*** Opening DATA FOR PROCESSING ***

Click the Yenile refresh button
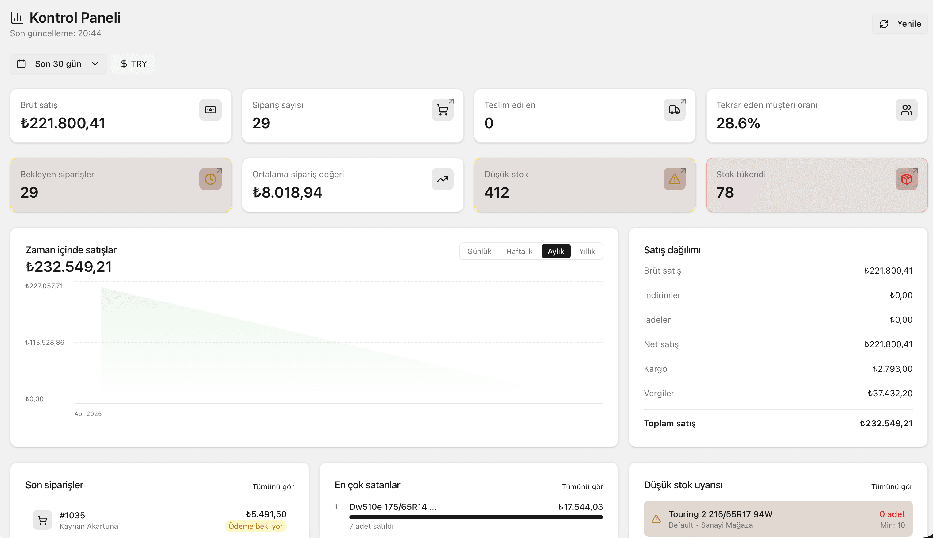933x538 pixels. pos(899,24)
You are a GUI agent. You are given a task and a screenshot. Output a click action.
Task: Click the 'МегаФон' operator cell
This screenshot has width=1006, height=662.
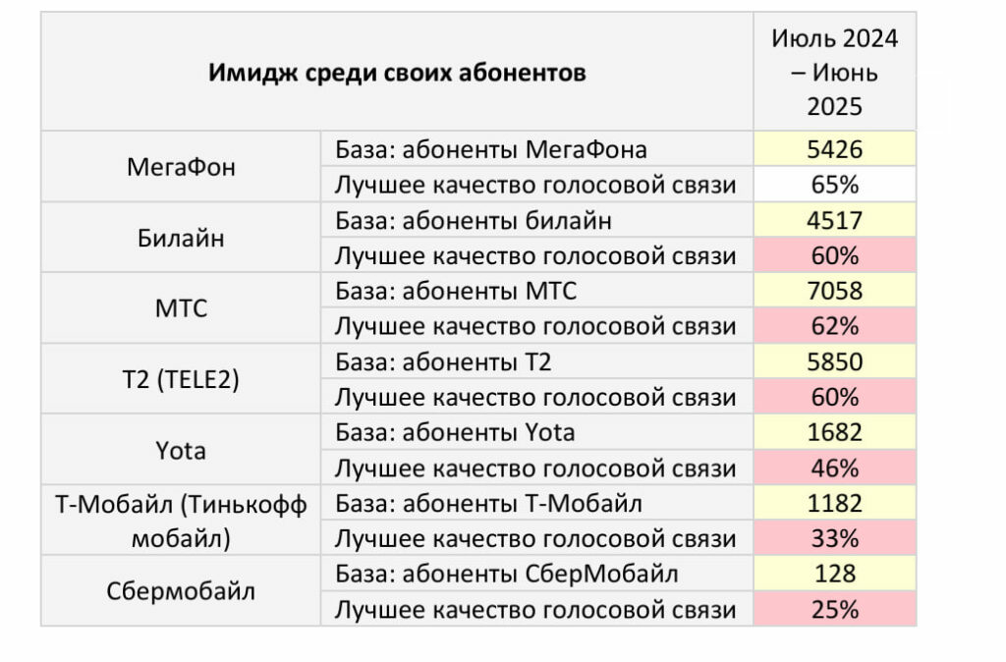[x=181, y=167]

*** Closing DATA FOR PROCESSING ***

◆ ASSIGNED TASK: Everything from the line containing "Task: Click the 'МегаФон' operator cell" through the final line of the material must be set down exactly, except the pictures.

◆ SOLVED EXERCISE:
Task: Click the 'МегаФон' operator cell
This screenshot has width=1006, height=662.
[x=181, y=167]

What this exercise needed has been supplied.